> _TRECHO ORIGINAL_:

((

O Fabuloso Destino de Amélie Poulain

Para a minha geração, quase toda incursão por um cinema denominado alternativo ou cult teve início com "O Fabuloso Destino de Amélie Poulain", filme francês de 2001, dirigido por Jean-Pierre Jeunet. É comum que o filme seja associado a cinéfilos descolados ou referenciado em rodas de conversa sobre filmes europeus, por causa de certas excentricidades de seu roteiro, pela figura marcante da personagem protagonista ou pela trilha sonora inesquecível de Yann Tiersen. A obra de Amélie Poulain foi uma das primeiras do século XXI a ultrapassar os limites das prateleiras das locadoras e ganhar uma considerável veneração de seu público, que apropriou alguns singelos elementos do filme à cultura geral sobre cinema, transformando o filme em um clássico instantâneo.

O roteiro co-escrito por Jean-Pierre Jeunet parte sempre de um raciocínio indutivo para trabalhar o detalhamento de seus personagens, descrevendo-os a partir de suas particularidades. Isso faz com que as figuras mais importantes para a história ganhem certa profundidade, como é o caso do pai de Amélie, que é representado como um homem metódico, por seus gostos e desgostos extremamente sistemáticos. A narração no início do filme é responsável por essa breve apresentação dos protagonistas, sempre destacando trivialidades do cotidiano de cada personagem. Os primeiros minutos do filme, por exemplo, reforçam a simultaneidade de acontecimentos comuns, como o pouso de uma mosca ou o balanço de copos sobre uma mesa, até chegar no evento sem o qual o filme sequer existiria: a concepção de Amélie.

Filmado em Montmartre, um bairro de Paris, a direção do filme se valeu de uma estética muito focada na simplicidade da rotina dos parisienses, nos gestos e sons do dia-a-dia de uma região que guarda um certo saudosismo da França dos filmes da metade do século passado. Isso é reforçado no ambiente familiar do café onde Amélie trabalha - um local frequentado por tipos raros - e no pequeno hortifruti onde um grosseiro patrão humilha o seu funcionário. Há um evidente reforço na sutileza dos detalhes e das insignificâncias da vida urbana, o que ultrapassa as locações e alcança também a convivência harmoniosa entre Amélie e seus vizinhos ou a maneira como a protagonista valoriza os moradores de rua ou pedintes que eventualmente cruzam o seu caminho. Nota-se uma despretensiosidade na Paris de Amélie Poulain que existe de forma idealizada no roteiro de Jeunet. E é exatamente isso o que o filme procura retratar.

))

> _EXTRATO DE DADOS_:
((

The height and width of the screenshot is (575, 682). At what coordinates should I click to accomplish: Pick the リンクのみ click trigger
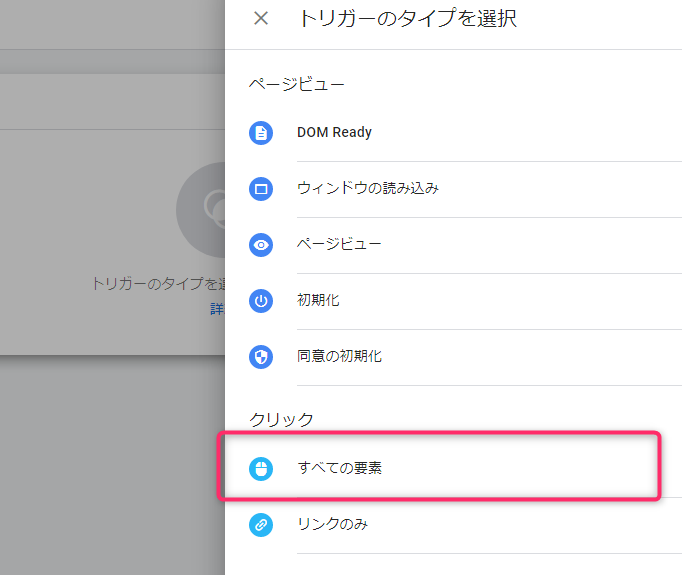click(x=453, y=525)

))

> _INSTRUÇÃO ESCRITA 1_:
Traduza para o inglês esta frase do texto sobre Amélie Poulain: "Nota-se uma despretensiosidade na Paris de Amélie Poulain que existe de forma idealizada no roteiro de Jeunet."
> _INSTRUÇÃO ESCRITA 2_:
De acordo com o texto sobre Amélie Poulain, em que bairro de Paris o filme foi filmado?
> _INSTRUÇÃO ESCRITA 3_:
Dê prosseguimento ao texto sobre Amélie Poulain a partir da última frase apresentada.

> _RESULTADO 1_:
One notices an unpretentiousness in Amélie Poulain's Paris that exists in an idealized form in Jeunet's screenplay.

> _RESULTADO 2_:
Em Montmartre.

> _RESULTADO 3_:
A narração desaparece em determinado momento da história, até porque o roteiro passa a caminhar com os próprios pés quando Amélie encontra escondido na parede de sua casa algo que vai mudar a sua forma de conceber a vida. Há também uma história de amor que conduz o filme até o final, que em determinados momentos peca por certo pieguismo. Ainda assim, a personalidade retraída de Amélie no quesito relacionamentos, bem como a extravagância do homem por quem ela se apaixona, dão vida a uma história de amor cômica e um tanto quanto fantástica. O filme, afinal de contas, é uma declaração de amor à simplicidade da vida cotidiana burguesa, dos pequenos prazeres a que deveríamos nos permitir, como quebrar a cobertura de uma sobremesa ou jogar pedras no rio. Esta simplicidade, no entanto, é vista por boa parte da sociedade como uma escolha de vida pueril: "são tempos difíceis para os sonhadores", como diz uma das personagens.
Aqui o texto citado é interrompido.